Le 17 septembre 2015, Mme Catherine Regnault-Roger, professeur des universités émérite à l’Université de Pau et des pays de l’Adour, membre de l’Académie d’Agriculture de France, s’était insurgée dans la Tribune contre la « petite » loi, petite car composée d’un seul article, sans aucun considérant, votée dans l’urgence le 2 juin 2014 pour interdire en France la mise en culture des variétés de maïs OGM. Elle considérait, à juste titre, que cette loi était fondée sur un mensonge d’État, une décision strictement politique, non fondée scientifiquement. Elle écrit « Elle repose sur une duperie scientifique organisée dans les hautes sphères du pouvoir ».
En matière de mensonges d’État, nous pouvons penser que nous venons de voir pire.
(...)
France Info face à l’hystérie anti-glypho
France Info a fait fort avec, si nous avons bien compté, sept articles récents sur son site. Les journalistes se sont attaché à faire preuve de neutralité. Et ils ont plutôt réussi, du moins à l’écrit, et sachant qu’en cette période d’hystérie anti-glypho, on pouvait s’attendre au pire (mise à jour ci-dessous).
Il y a un « Renouvellement du glyphosate : « Il faut faire confiance à nos instances » (porte-parole plate-forme glyphosate France) ». Ce n’est pas tous les jours que l’on donne la parole à M. Yann Fichet…
Ce billet fait le pendant de « Renouvellement du glyphosate : « Le principe de précaution doit prévaloir » (Greenpeace France) ». L’argumentation de GP est intéressante ; Suzanne Dalle explique :
« On attend une étude d’ici l’année prochaine de l’agence européenne sur les produits chimiques avec une évaluation des impacts sur la santé humaine, mais en attendant, il nous semble indispensable d’interdire les usages ».

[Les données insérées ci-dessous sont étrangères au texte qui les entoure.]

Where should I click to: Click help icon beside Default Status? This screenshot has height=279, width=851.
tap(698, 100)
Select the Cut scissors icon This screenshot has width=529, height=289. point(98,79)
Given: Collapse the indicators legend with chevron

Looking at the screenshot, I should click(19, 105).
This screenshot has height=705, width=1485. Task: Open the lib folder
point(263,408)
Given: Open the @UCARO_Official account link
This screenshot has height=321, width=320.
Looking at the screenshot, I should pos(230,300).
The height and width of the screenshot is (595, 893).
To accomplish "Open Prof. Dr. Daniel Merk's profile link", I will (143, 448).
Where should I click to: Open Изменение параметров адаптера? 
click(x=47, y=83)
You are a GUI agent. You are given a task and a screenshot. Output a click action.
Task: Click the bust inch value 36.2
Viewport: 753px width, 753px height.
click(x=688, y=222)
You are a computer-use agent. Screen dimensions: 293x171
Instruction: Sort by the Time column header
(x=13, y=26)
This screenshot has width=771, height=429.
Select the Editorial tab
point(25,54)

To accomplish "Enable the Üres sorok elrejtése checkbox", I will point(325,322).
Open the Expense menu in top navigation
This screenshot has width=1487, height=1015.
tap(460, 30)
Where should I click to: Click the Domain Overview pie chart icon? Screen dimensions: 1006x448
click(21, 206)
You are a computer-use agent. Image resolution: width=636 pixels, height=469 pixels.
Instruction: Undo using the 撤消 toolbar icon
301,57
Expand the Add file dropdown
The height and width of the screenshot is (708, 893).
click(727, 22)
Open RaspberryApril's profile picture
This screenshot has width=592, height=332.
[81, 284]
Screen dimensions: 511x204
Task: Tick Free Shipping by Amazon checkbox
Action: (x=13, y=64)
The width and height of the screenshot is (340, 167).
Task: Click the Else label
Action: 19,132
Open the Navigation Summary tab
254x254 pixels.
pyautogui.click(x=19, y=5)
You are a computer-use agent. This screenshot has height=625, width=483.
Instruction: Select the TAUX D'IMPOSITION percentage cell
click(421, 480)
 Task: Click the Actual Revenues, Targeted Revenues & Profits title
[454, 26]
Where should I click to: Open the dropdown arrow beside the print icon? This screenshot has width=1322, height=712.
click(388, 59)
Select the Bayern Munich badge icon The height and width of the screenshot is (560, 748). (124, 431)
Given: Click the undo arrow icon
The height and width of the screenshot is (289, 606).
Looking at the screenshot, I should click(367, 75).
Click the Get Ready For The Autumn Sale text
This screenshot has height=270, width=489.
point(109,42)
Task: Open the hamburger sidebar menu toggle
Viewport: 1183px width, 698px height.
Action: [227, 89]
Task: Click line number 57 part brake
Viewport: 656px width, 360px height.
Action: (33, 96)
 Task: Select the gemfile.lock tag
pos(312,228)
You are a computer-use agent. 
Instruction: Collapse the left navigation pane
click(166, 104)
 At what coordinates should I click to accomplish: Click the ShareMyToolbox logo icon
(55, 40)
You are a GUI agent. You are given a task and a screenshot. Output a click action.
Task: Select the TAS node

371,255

Mais peut-être n’ont-ils pas eu, chez Greenpeace, les études sur la perturbation endocrinienne qui ont convaincu notre gouvernement…
Dans « Agriculteur avec ou sans glyphosate : deux conceptions du métier », la journaliste a tenté un exercice d’équilibre : 240 hectares cultivés avec du glyphosate pour l’un, qui « arrive à produire beaucoup : plus de 100 quintaux à l’hectare pour le blé » ; et pour l’autre 40 hectares en agriculture bio… pour quels rendements ? Posons le problème en termes un peu différents : combien de personnes nourries par l’un et par l’autre à surface égale ? Un élément de réponse :
« Armel va produire deux fois moins que son voisin André mais il va pouvoir vendre son lait ou ses céréales deux fois plus cher. L’un dans l’autre il s’y retrouve et ne craint plus les interdictions de pesticides. »
Mais, tout en haut du tableau d’horreur, il faut mettre : « Glyphosate : des scientifiques dénoncent l’étude de l’EFSA, « une évaluation anonyme » (Robert Bellé, toxicologue) ». Voilà donc un scientifique, qui se prévaut de sa qualité de scientifique, qui fait un commentaire dans la droite ligne des insinuations des activistes. Il est vrai qu’il est aussi un des signataires de la fameuse lettre envoyée le 27 novembre 2015 par un groupe de scientifiques menés par M. Christopher J. Portier au Commissaire à la Santé et la Sécurité Alimentaire Vytenis Andriukaitis pour contester les conclusions de l’EFSA et lui demander de les classer sur le mode vertical (voir notamment ici sur ce site).
L’argumentation est impressionnante : c’est maintenant l’OMS et la FAO qui disent… mais sus à l’évaluation de l’EFSA. Ou encore : on connaît les noms des experts du CIRC… pas ceux de l’EFSA… qui a donc produit« en quelque sorte une évaluation anonyme qui a des conséquences extrêmement graves« .
Nous, nous pensons que des scientifiques qui utilisent ce genre d’argument, c’est extrêmement grave.